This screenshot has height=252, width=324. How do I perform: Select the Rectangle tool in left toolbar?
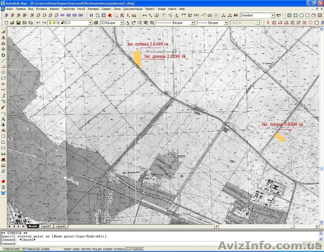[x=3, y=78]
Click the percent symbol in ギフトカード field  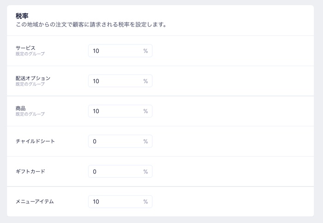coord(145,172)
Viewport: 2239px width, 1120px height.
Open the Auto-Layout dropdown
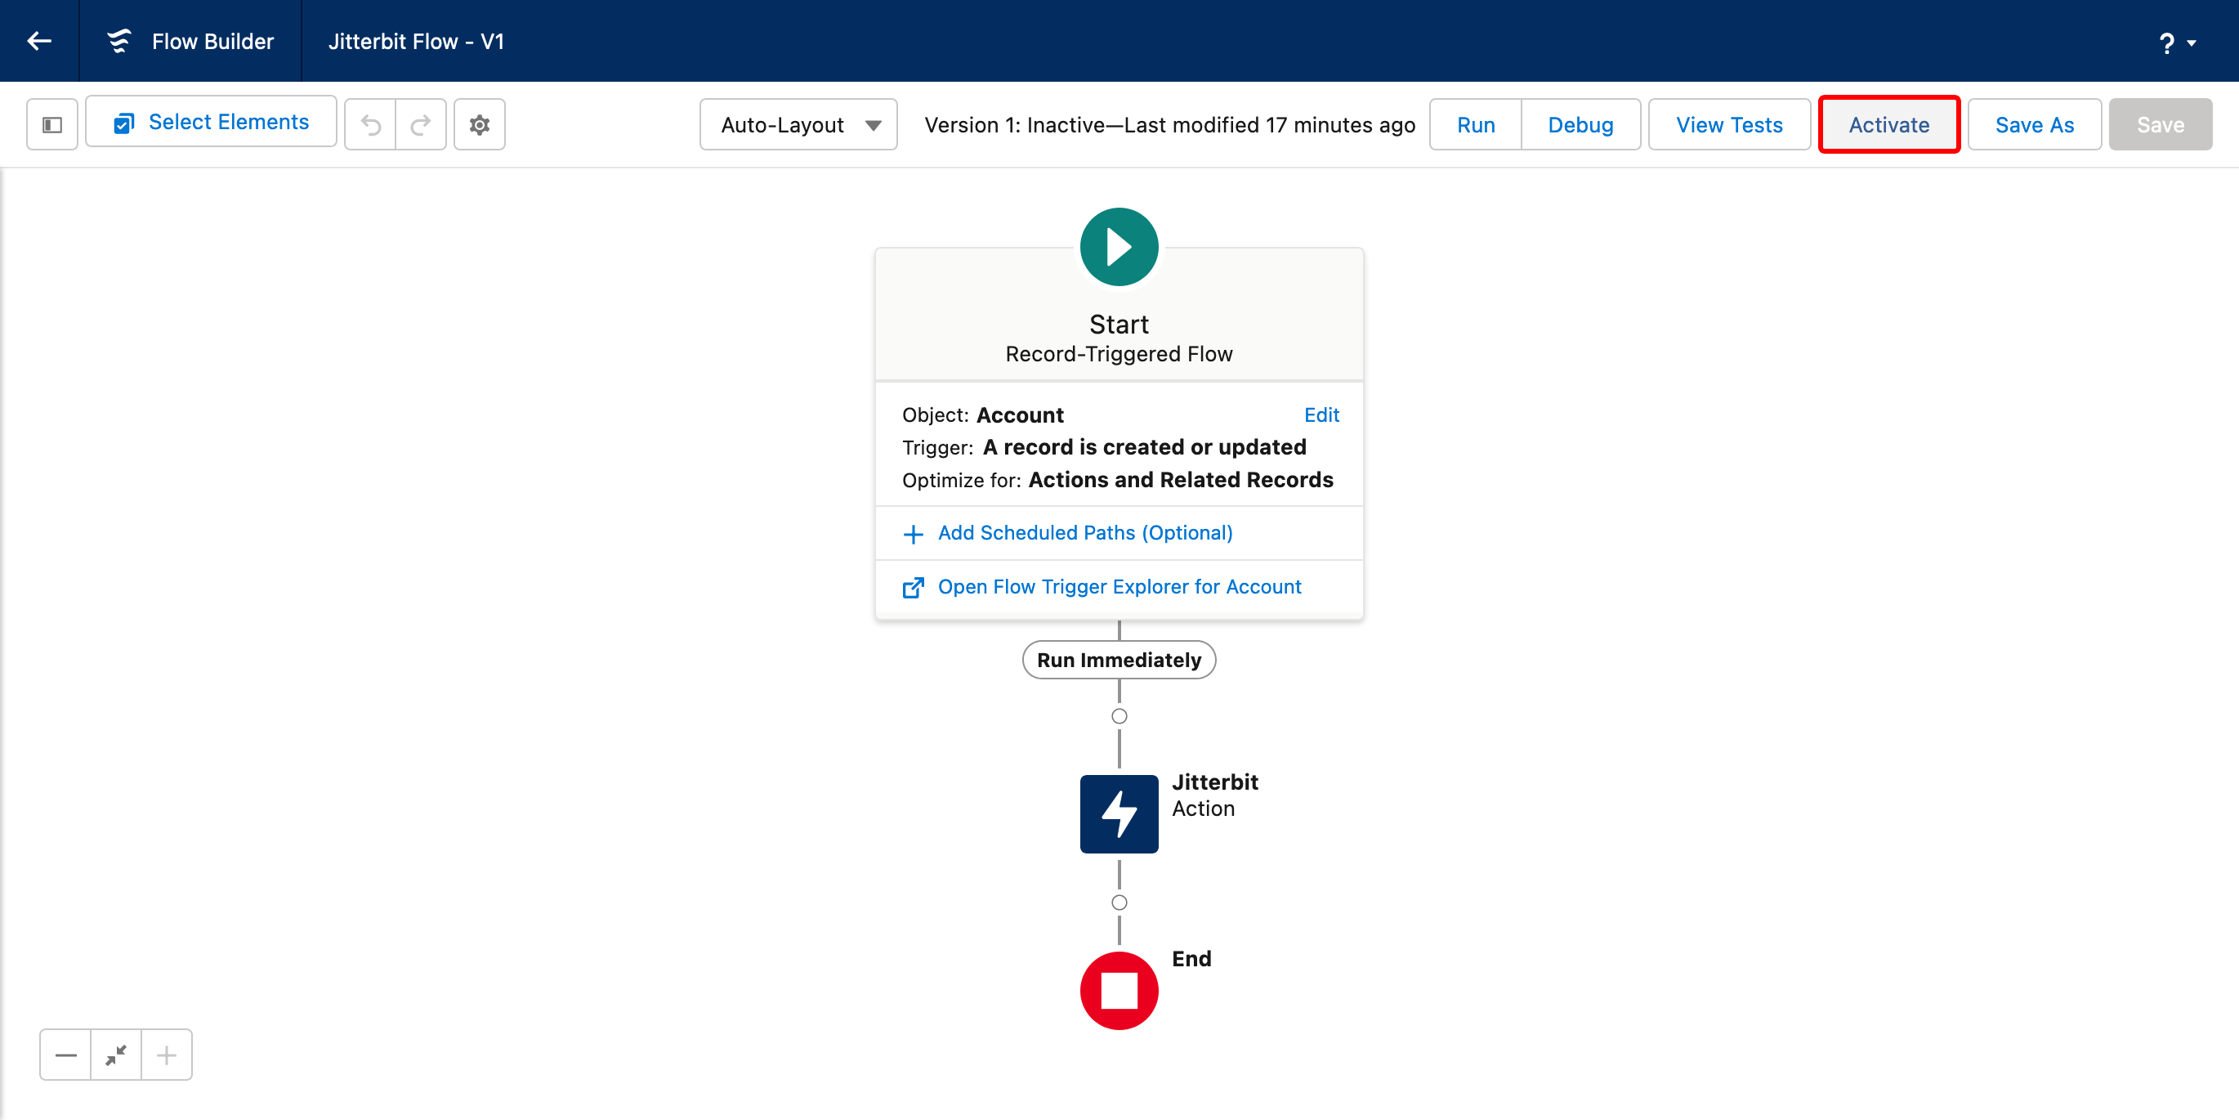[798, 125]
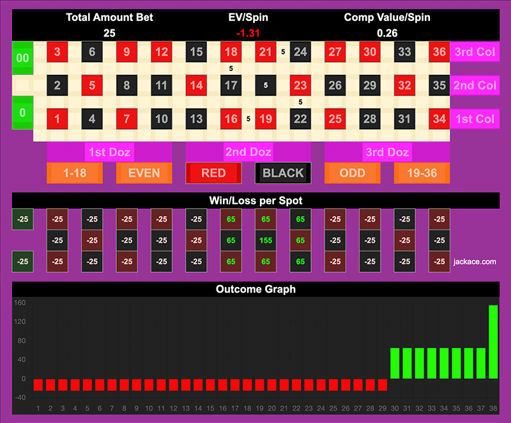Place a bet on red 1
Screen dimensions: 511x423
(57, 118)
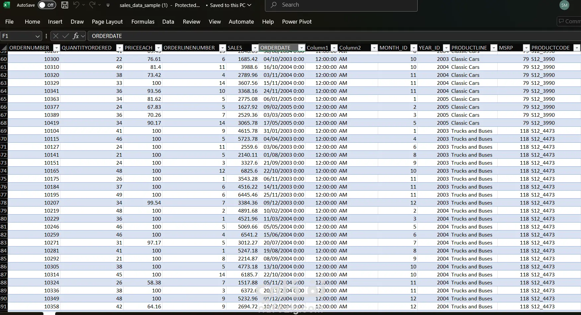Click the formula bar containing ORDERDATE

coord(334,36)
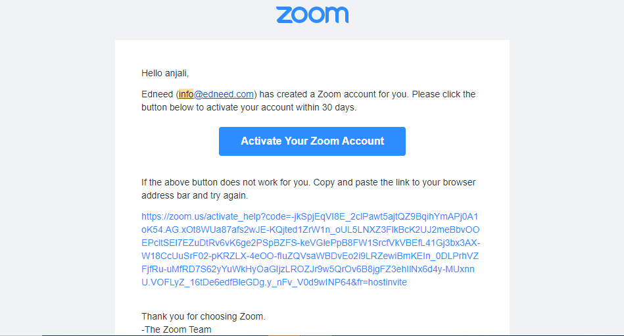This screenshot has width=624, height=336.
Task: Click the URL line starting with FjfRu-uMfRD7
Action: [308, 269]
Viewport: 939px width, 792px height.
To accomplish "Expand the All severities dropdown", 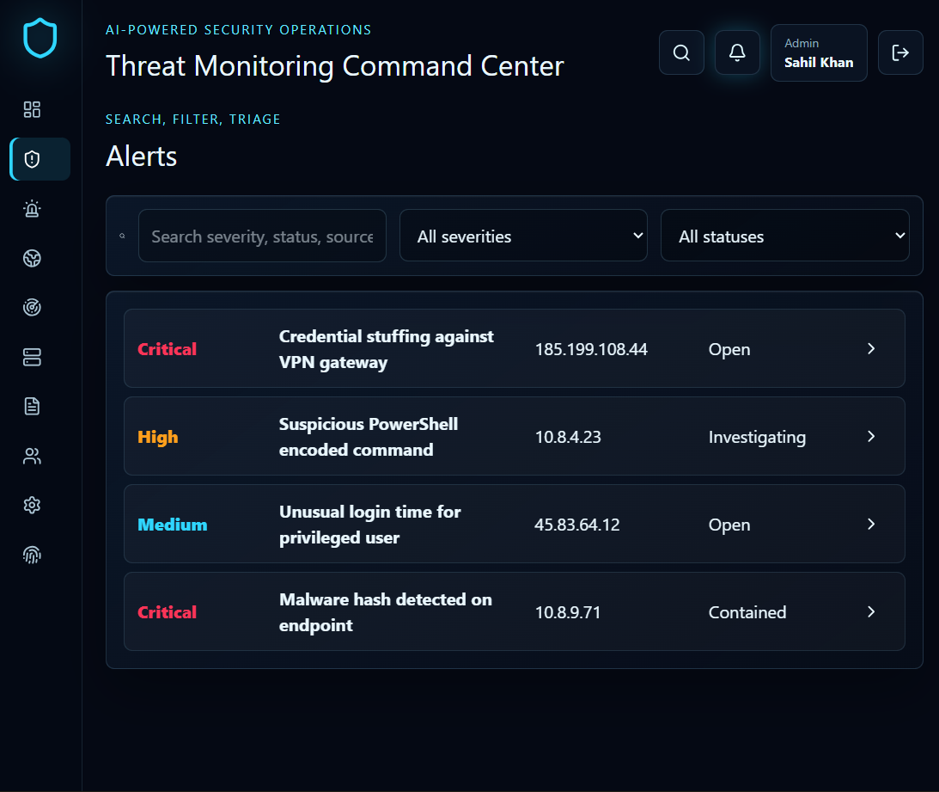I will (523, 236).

□ □ □

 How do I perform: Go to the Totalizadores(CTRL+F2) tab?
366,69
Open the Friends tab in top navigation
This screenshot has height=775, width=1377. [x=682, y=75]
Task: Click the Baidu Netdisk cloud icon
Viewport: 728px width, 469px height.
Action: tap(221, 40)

□ □ □

> _Required work_: What are the rows from "Task: Click the Baidu Netdisk cloud icon" through "Action: tap(221, 40)", quoted word for word?

> _Solution to this task_:
Task: Click the Baidu Netdisk cloud icon
Viewport: 728px width, 469px height.
Action: tap(221, 40)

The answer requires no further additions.